本文:
--- --- ---

明治大学政治経済学部 地域行政学科長・教授 牛山 久仁彦

2022.02.24

人口減少社会における自治体議会の重要性

1.地方分権と地域政治の意義
 地方分権の推進は、自治体の権限を拡大し、自治体行政が果たすべき役割と責任を増大させることとなった。しかし、その意味を自治体政治にかかわる人々は、いや地域住民は理解しているのであろうか。このところ、新型コロナウイルスの感染拡大を受け、地域住民へのワクチン接種や定額給付金などの国の施策にふりまわされ、自治体は下請けのように使われているだけだという声を聞くことが多い。確かに、最近の中央政府の自治体に対する対応は、地方分権などなかったかのようなふるまいも散見され、自治体関係者の嘆きも大きくはずれたものではないかもしれない。
 しかし、その一方で、新型コロナの感染拡大をはじめ、現在日本が直面している地域社会の課題は、自治体のあり方を問うているのではないか。人口減少、少子高齢化、激甚災害等への対応のみならず、今後の自治体の組織や財政のあり方についての地域の選択が求められている。

--- --- ---

人口減少社会と自治体議会を論じた上の本文を、最後の文「今後の自治体の組織や財政のあり方についての地域の選択が求められている。」の後から引き継いで書き進めなさい。 この後に掲げるデータは参照しなくてよい。

提供データ:

--- --- ---

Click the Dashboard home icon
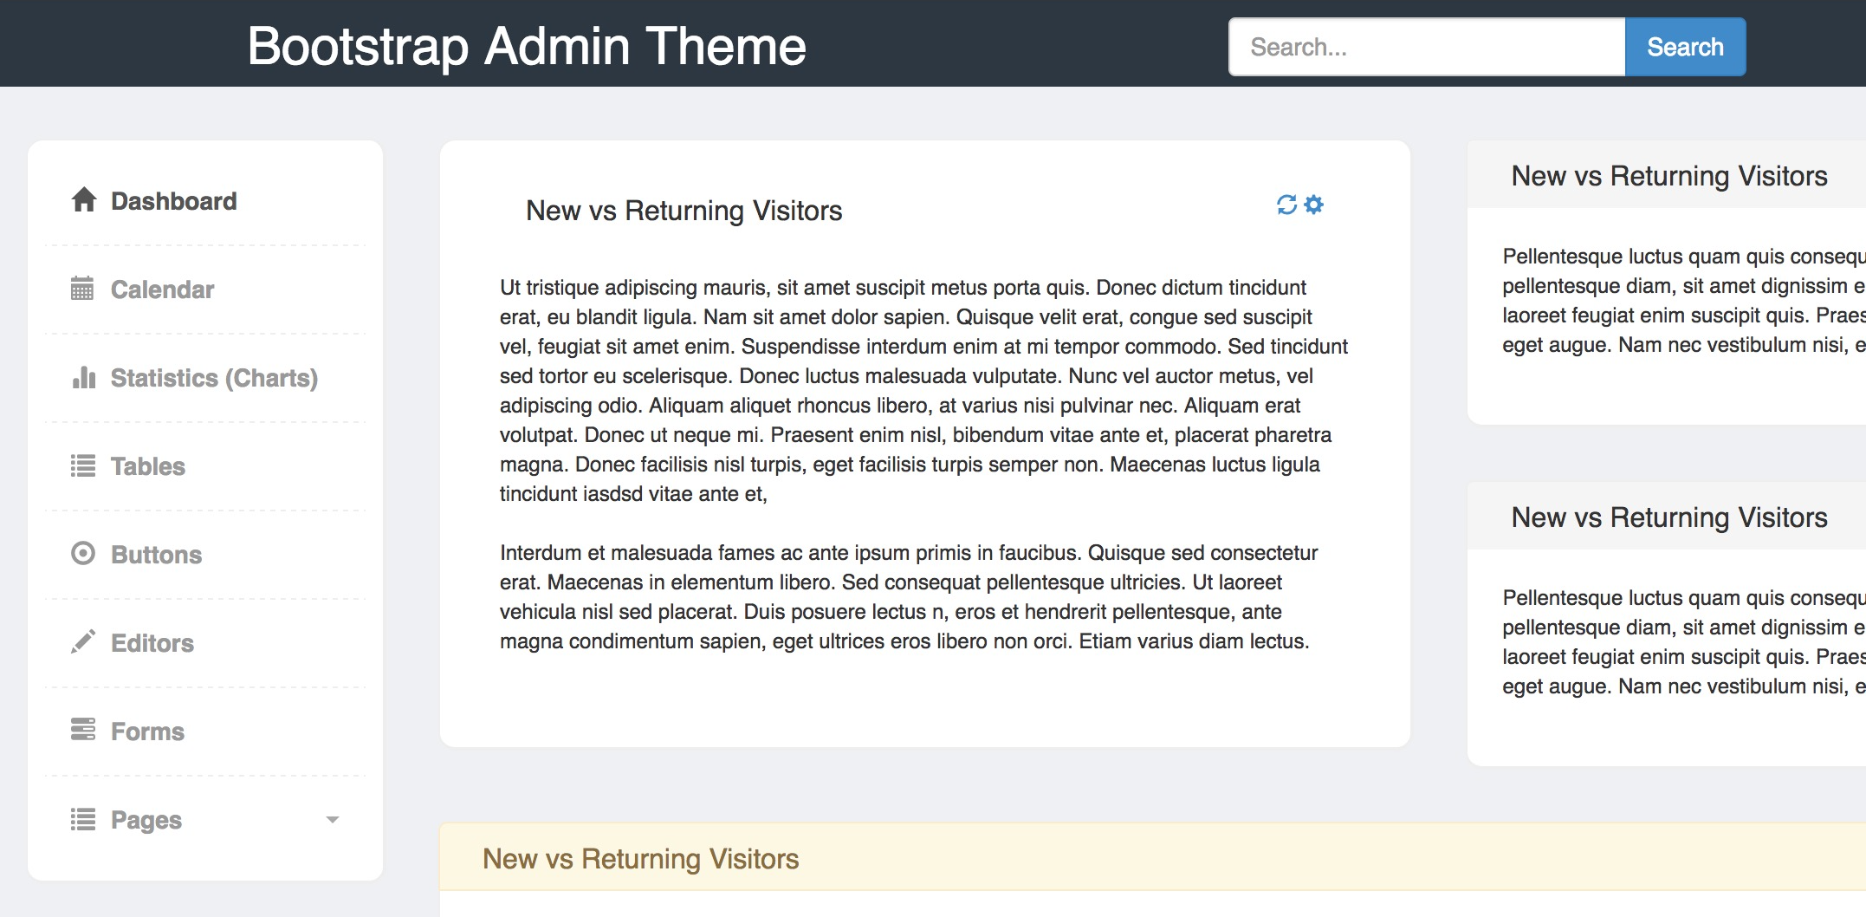This screenshot has width=1866, height=917. [83, 200]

--- --- ---

解答:
 いうまでもなく、それらを決定するのは、自治体において展開されている地域政治である。自治体は、公選の首長と議会という制度に加え、住民の直接参加制度も国政に比べて格段に整備されている。そして、そこでの決定が、住民に対する政策のアウトプットとして提供されることになる。ここでは、とくに自治体議会が果たす役割について考えてみたいと思う。

2.人口減少社会と自治体議会
 周知のごとく、日本は人口減少社会に突入し、深刻な少子高齢化に悩んでいる。国立社会保障・人口問題研究所によれば、日本の総人口は、長期の人口減少過程に入っており、「平成 52(2040)年の 1 億 1,092 万人を経て、平成 65(2053)年には 1 億人を割って 9,924 万人となり、平成 77(2065)年には 8,808 万人になる」と推計されている(「日本の将来推計人口(平成 29 年推計)」)。重要なことは、高齢者人口割合が長期にわたって増大し続けることである。平成 54(2042)年をピークに高齢者人口が減少するにもかかわらず、 50 年間老年人口割合が増加を続けるのは、年少人口、ならびに生産年齢人口の減少が継続するからだと解説されている。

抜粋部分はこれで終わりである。